Les ministres Julie Boulet et Stéphanie Vallée.

Des appels qui ont été entendus

Les ministres Julie Boulet et Stéphanie Vallée avaient de bonnes nouvelles, lundi, pour la haute Mauricie. Les récriminations et les demandes du milieu judiciaire de La Tuque et de la région ont été entendues, si bien que l’administration de la justice pourra se faire dans un lieu approprié et adapté aux impératifs de sécurité et de confidentialité.

Au cours des dernières années, de nombreuses représentations ont été faites par les intervenants locaux, particulièrement par des avocats qui y pratiquent et par le Barreau de la Mauricie. 

Et le moins que l’on puisse dire, c’est que ce qu’ils réclamaient était loin d’être du luxe; ils souhaitaient simplement pouvoir exercer leur travail dans un milieu approprié.

Les locaux actuels du Carrefour La Tuque étaient désuets et insuffisants. Des avocats devaient consulter leurs clients dans les toilettes ou dans les escaliers, faire signer des papiers sans avoir de table ou de bureau. Les juges côtoyaient les accusés et les proches de ceux-ci dans les corridors. C’était un non-sens.

Québec, finalement, accepte d’investir un peu plus de 5 millions $ pour aménager de nouveaux locaux, toujours au Carrefour La Tuque, conformes aux normes élémentaires de sécurité. Ce qui est intéressant, c’est qu’au cours des derniers mois, des rencontres ont eu lieu entre des responsables du ministère de la Justice, de la Société québécoise des infrastructures et des représentants du milieu judiciaire. 

De cette façon, on s’est assuré de faire en sorte que le projet qui était sur la planche à dessin puisse répondre adéquatement aux besoins des utilisateurs. 

Il faudra environ un an pour transformer une ancienne salle de quilles en palais de justice. La superficie sera doublée par rapport aux locaux actuels. Des locaux comme la salle d’audience et le quartier cellulaire seront agrandis. 
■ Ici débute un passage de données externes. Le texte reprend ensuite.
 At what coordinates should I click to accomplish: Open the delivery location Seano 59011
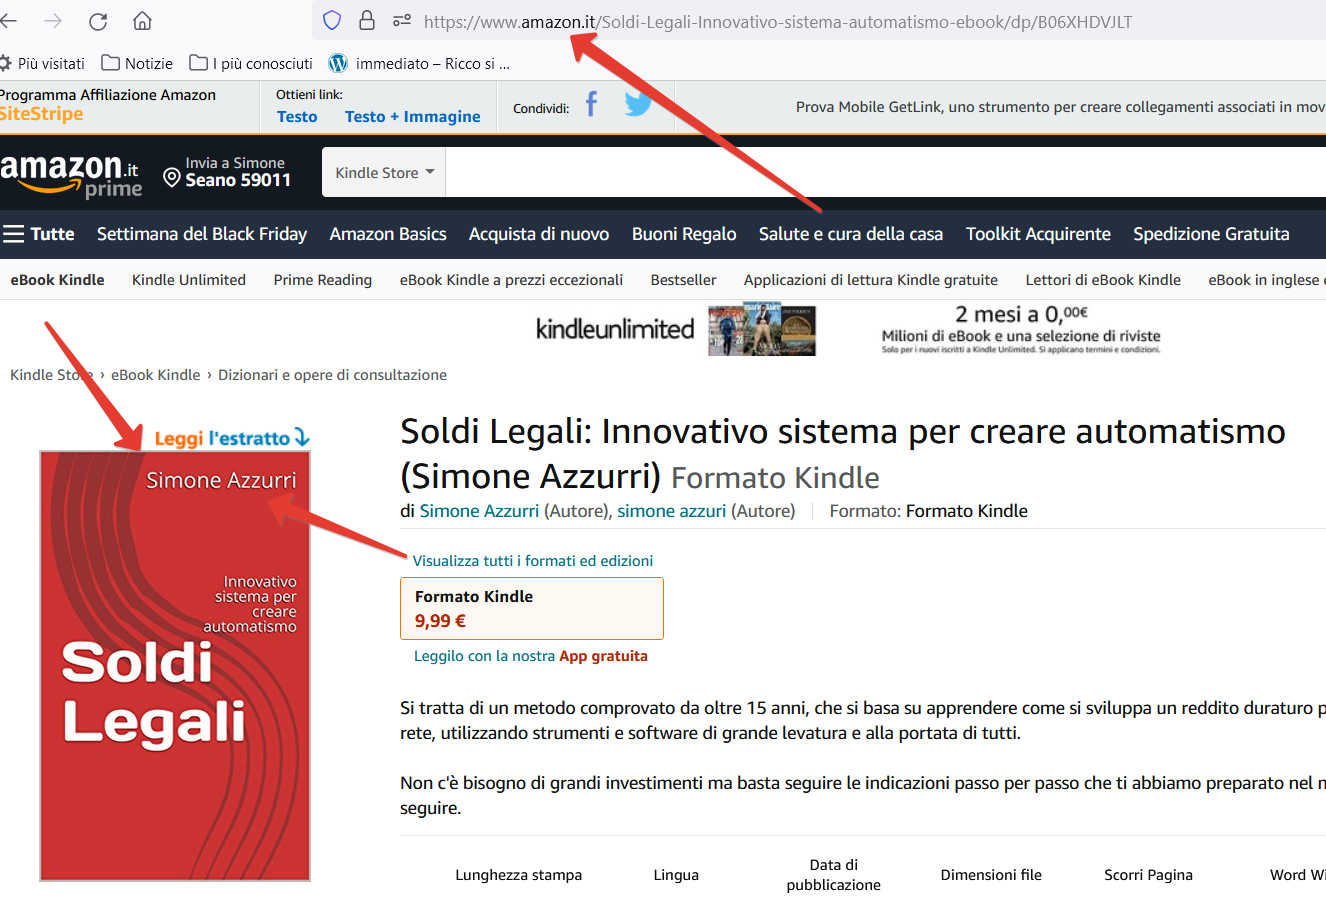pyautogui.click(x=228, y=172)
On a prévu des cages d’escalier et des couloirs distincts pour assurer la sécurité des membres de la magistrature et les équipes du Directeur des poursuites criminelles et pénales. On ajoutera des locaux pour les avocats et les victimes. On a même pris soin de consulter la communauté autochtone et de prévoir des aménagements spécifiques. Bref, on ne semble pas avoir lésiné sur grand-chose.

Mais tout cela a un coût. Il y a quelques mois, on parlait d’un projet de 1,3 million $ pour la rénovation du palais de justice de La Tuque. Celui-ci avait été inscrit au Plan québécois des infrastructures 2016-2026. Le coût du projet annoncé lundi est quatre fois plus élevé. 

On dirait bien qu’il n’y avait pas de prix pour assurer la sécurité des travailleurs et des «utilisateurs» du palais de justice et pour offrir au personnel judiciaire un milieu de travail approprié. Pour la ministre Julie Boulet, cet investissement était attendu et justifié.

C’est peut-être une chance que des élections aient lieu dans moins d’un an au Québec. Mais soyons bons joueurs et voyons plutôt dans l’annonce de lundi une réelle volonté de régler un problème criant. 

Il n’y avait aucune raison que ceux et celles qui œuvrent à l’administration de la justice à La Tuque soient moins bien protégés que leurs collègues d’ailleurs au Québec. Il n’y a pas de raison que leurs propos ou ceux des prévenus soient moins confidentiels que dans d’autres palais de justice.

Ça faisait vingt ans qu’on parlait de la nécessité de rénover le palais de justice. Ça fera du bien d’entendre enfin les marteaux et les perceuses. Et c’est tout à l’honneur de ceux et celles qui n’ont jamais lâché le morceau et qui ont déploré les conditions de pratique du droit à La Tuque.